A Hot (retargeting) campaign targeting people who visited the website or initiated checkout in the last 30 days.
Overall, memes performed phenomenal (and I had an absolute blast making them).
As did the usual reviews, direct copy speaking to their internal state, and guarantees (eg. money-back).
Return on advertising was 17.56 or 1756%. Meaning we got $17.56 for every $1 we spent. Not too shabby.
Conclusion - two key takeaways
If there’s anything you take away from this, admittedly, dense case study, it’s this.
- Know thy audience. You can interview customers to find out more about them and to find what they want - in their own words. Then, brute force test the positioning with ads.
- 90% of the launch’s success is determined before the launch starts. Make your audience aware of their problem and your solution (so they make their decision to buy before the launch even starts). Start as early as you can. At least two weeks, aim for a month, but more time you have to build up demand, the better.
Bonus tidbits:- Launch at the start of the month. Most of the world receives a salary at the end of the month or the start. And if you let them know 30 days out, they might actually save up money for your thing.
- Test everything works (your payments etc.) before the launch. Won’t be as terribly stressful if fewer things go wrong (some definitely will). Launches are like weddings.
How I would launch again for even more revenue: step-by-step
- Start with a general idea of which problems you want to solve
- Make a few posts to see which one is the most valuable to your audience (gets the most excited responses)

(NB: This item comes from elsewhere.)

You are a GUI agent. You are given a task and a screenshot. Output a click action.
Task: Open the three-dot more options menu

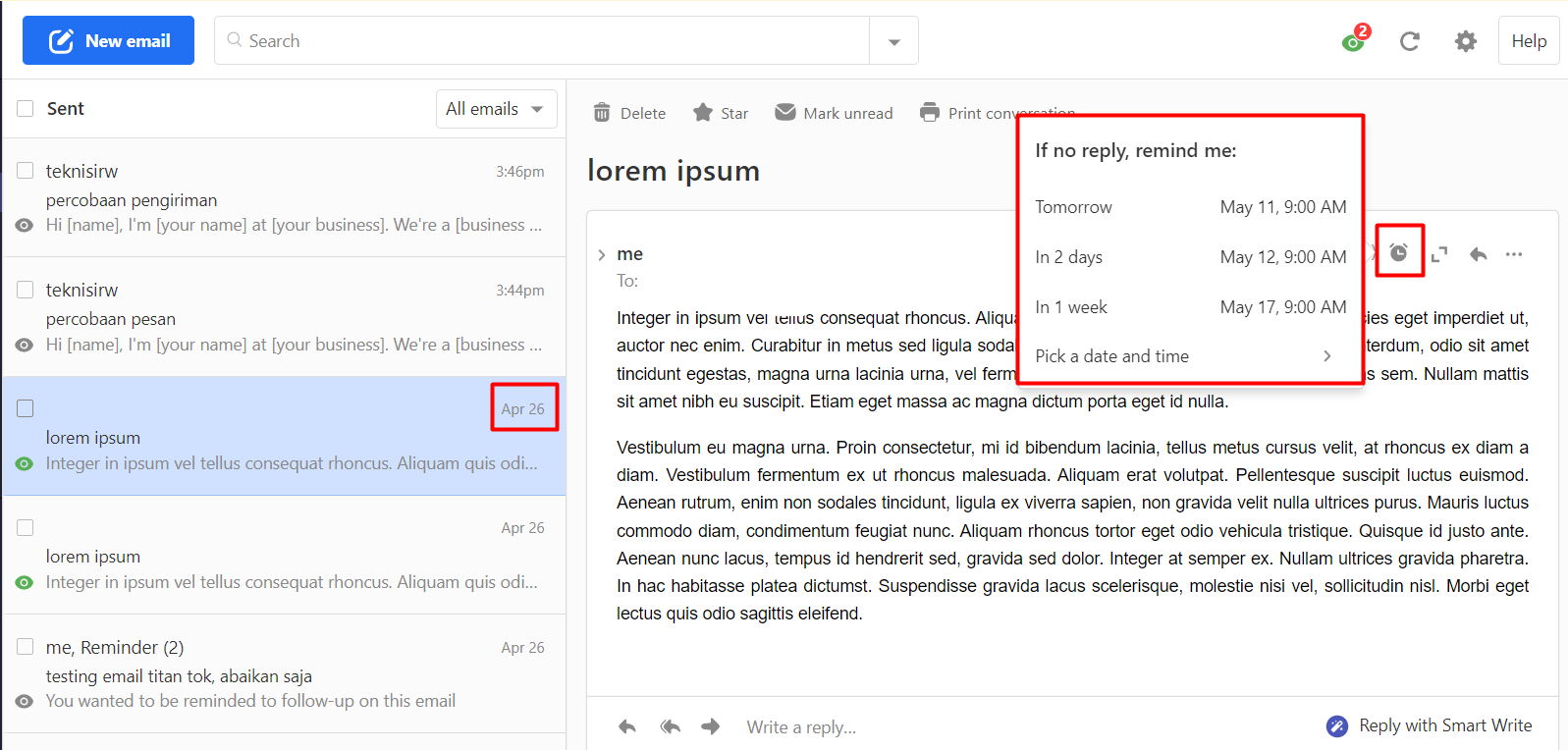coord(1514,254)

- Ask your audience in an innocent way: “Have this idea of getting a small group together where I teach XYZ. Is that stupid?” No risk. If no one is interested, you move on.
- Post a few more times. Then, announce a cohort. A workshop. 10 spots for $500 - $2000. We’re not building anything yet. We talk to customers, learn their exact problems, false beliefs and hang-ups, which content they need and in what order. And we make some money and get an immediate reward (it’s hard for people to work on something for a few months without any reward). So, better product, more revenue. Win-win.

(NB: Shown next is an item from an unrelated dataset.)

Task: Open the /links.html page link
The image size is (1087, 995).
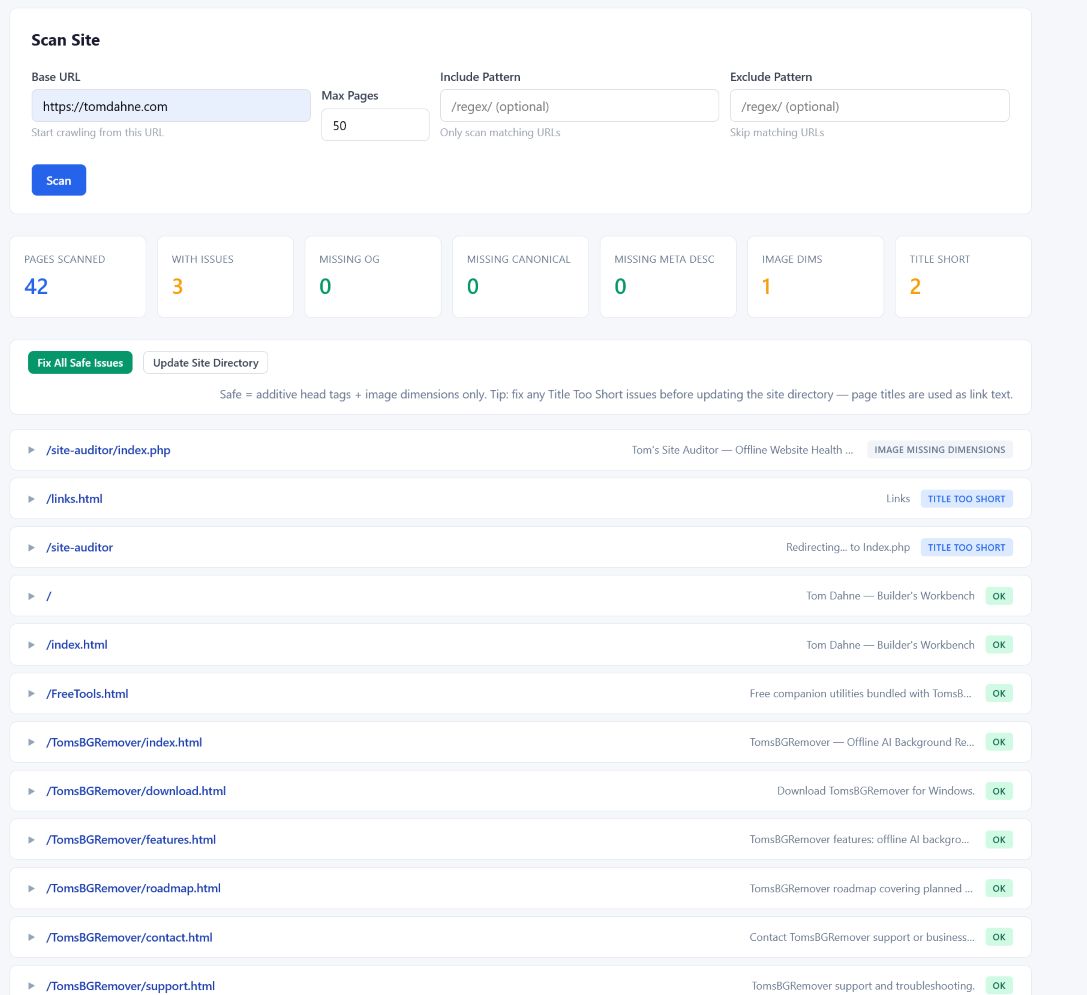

- Create the information for the first call in the workshop. The rest of the calls? Learn with your test group who is paying you to build your product. And they’ll be happy since they’re getting direct access to you so you’ll get delightful testimonials.
- You can repeat the workshop with a higher price and more spots, or move on to the pre-launch.
- With all the info on how to build your product, build part of the product. With the info & testimonials you received from customers you’ll know how to market effectively.
- Create a waitlist and softly advertise (don’t be salesy & pushy) over email & content. After a few weeks of building demand run a pre-launch where you’ll sell an unfinished product for a discount. This allows you to iron out even more kinks and improve your positioning and product - and get even more ecstatic testimonials. Most importantly - you’ll be able to use the launch frenzy period where conversions skyrocket twice (pre-launch and launch).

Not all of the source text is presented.